The Hidden Game Problem
Gon Buzaglo, Noah Golowich, Elad Hazan
TL;DR
The paper addresses learning in enormous two-player games with a sparse, consistently dominant hidden set of actions $R$ in which payoffs satisfy $A = A_0 + \rho A_1$ and $A_0(i,j)=1$ for $i\in R$. It introduces the hidden game problem and shows how to design regret-minimization algorithms that keep external regret low in any game while achieving sublinear swap regret when the hidden structure exists. The main technical contributions are a swap-regret minimization scheme that incrementally uncovers $R$ with a bound of $O(\sqrt{T r^3 \log r})$ and a simultaneous external+swap regret framework (via Hedge, Follow-the-Perturbed-Leader with a smooth oracle, and fixed-point updates) that achieves external regret $O(\sqrt{T \log N})$ and swap regret $O(\sqrt{T r^3 \log r})$, with per-round runtime poly$(T)$ and independent of $N$. This yields rapid convergence to correlated equilibria in hidden subgames while preserving rationality in the full game, enabling scalable exploitation of sparse structure in AI alignment and language-game contexts.
Abstract
This paper investigates a class of games with large strategy spaces, motivated by challenges in AI alignment and language games.

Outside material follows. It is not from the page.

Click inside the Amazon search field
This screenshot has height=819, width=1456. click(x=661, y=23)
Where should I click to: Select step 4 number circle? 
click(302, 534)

We introduce the hidden game problem, where for each player, an unknown subset of strategies consistently yields higher rewards compared to the rest. The central question is whether efficient regret minimization algorithms can be designed to discover and exploit such hidden structures, leading to equilibrium in these subgames while maintaining rationality in general. We answer this question affirmatively by developing a composition of regret minimization techniques that achieve optimal external and swap regret bounds. Our approach ensures rapid convergence to correlated equilibria in hidden subgames, leveraging the hidden game structure for improved computational efficiency.